— START Extract to read —
Yep... great “Christian” entertainment for the whole family...
from the same article above about the Narnia movie:
The triumph of Adamson's Narnia is that it vividly depicts all those creatures -- and Lewis' "Ogres with monstrous teeth, and wolves, and
bull-headed men" -- without allowing them to swamp his themes of forgiveness and sacrifice.
Bull headed men....hmmmm. sounds like the mythical minotaur. From another website. (warning!!! if you click on the link, there is subject matter that may be offensive):
We recall, too, a goodly number of other instances of bestial intercourse related by the historians and mythologists: Among them,
the mating of Aristo Ephesius with a she-ass, Semiramis, legendary foundress of Babylon, with a stallion, and Fulvius with a mare. From the union of Pasiphae and the bull was born the Minotaur, and the mythologists credited other bestial unions with bringing them into the
world. Satyrs, centaur's, and other strange and monstrous creatures. {5} Robert Burton (*Anatomy of Melancholy*) adds to the list Sphynxes, saying that "not only men go with goats, swine and horse's, but women are inflamed with mad passions for beasts, whence Minotaurs, centaur's, Silvanuses, Sphynxes, etc. . . ." (Of both mythological bestiality and the resulting monstrous issues I will have considerably more to say in another place.)
— END Extract to read —
— START Data —
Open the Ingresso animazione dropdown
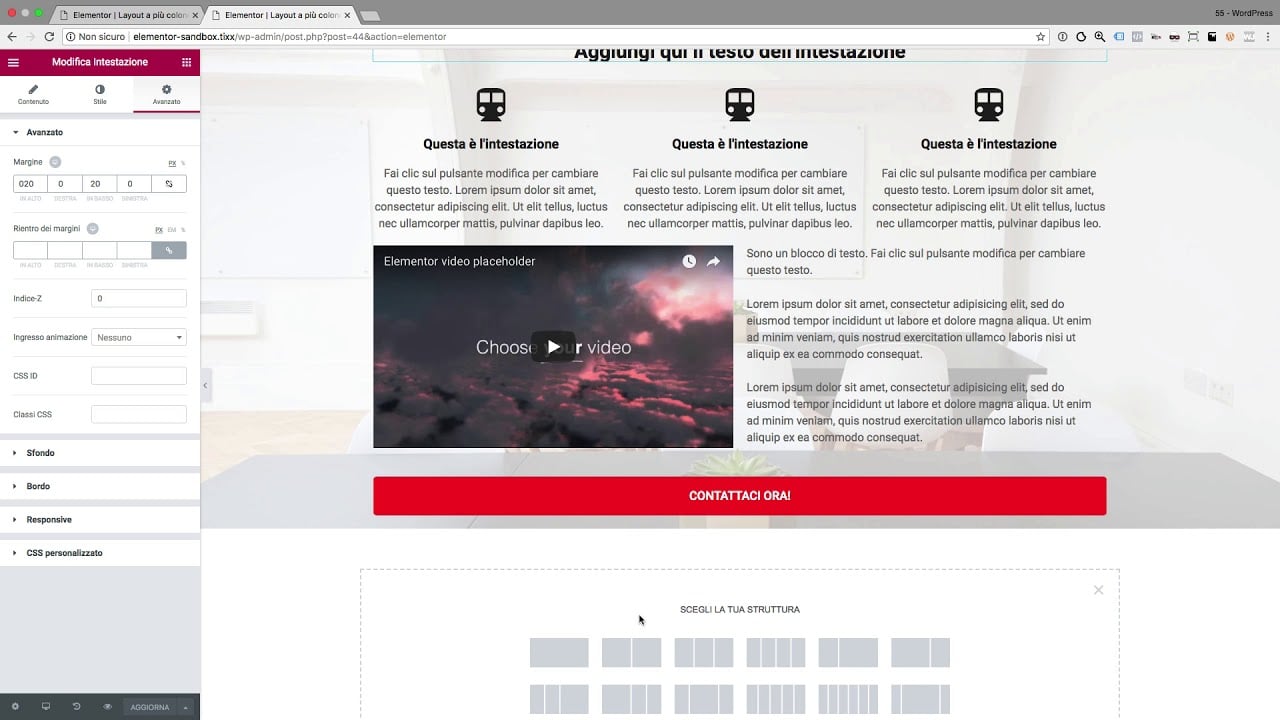The height and width of the screenshot is (720, 1280). [x=138, y=338]
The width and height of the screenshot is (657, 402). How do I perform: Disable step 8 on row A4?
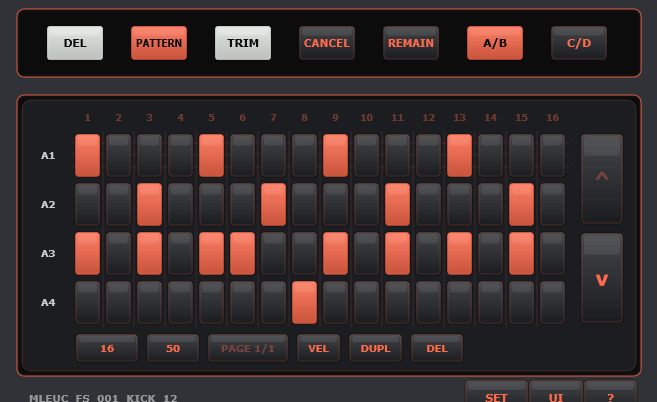tap(305, 302)
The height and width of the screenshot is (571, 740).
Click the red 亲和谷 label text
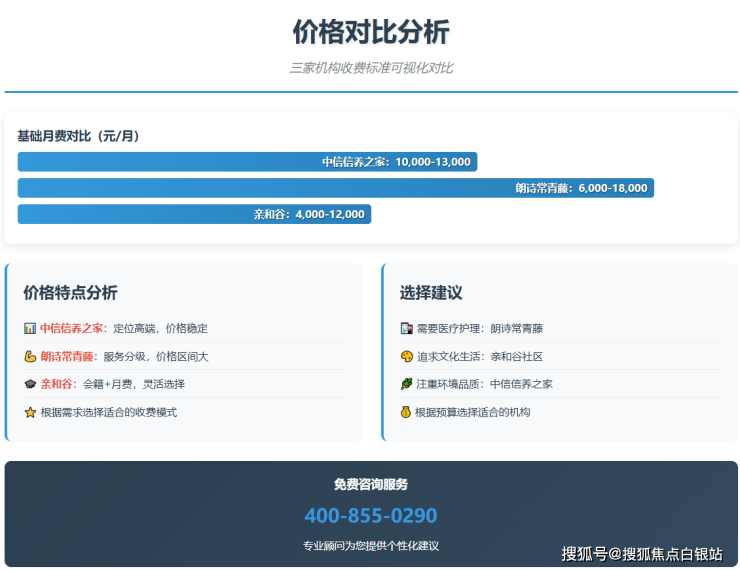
— END Data —
*What this exercise asks*.
• A. Name every figure in the Narnia post who is said to have mated with an animal.
• B. Please copy everything in the Narnia post from "from the same" down to "forgiveness and sacrifice.".
The listing has no connection to the Narnia post.

*Per-task outputs*.
• A. Aristo Ephesius, Semiramis, Fulvius, Pasiphae

• B.
from the same article above about the Narnia movie:
The triumph of Adamson's Narnia is that it vividly depicts all those creatures -- and Lewis' "Ogres with monstrous teeth, and wolves, and
bull-headed men" -- without allowing them to swamp his themes of forgiveness and sacrifice.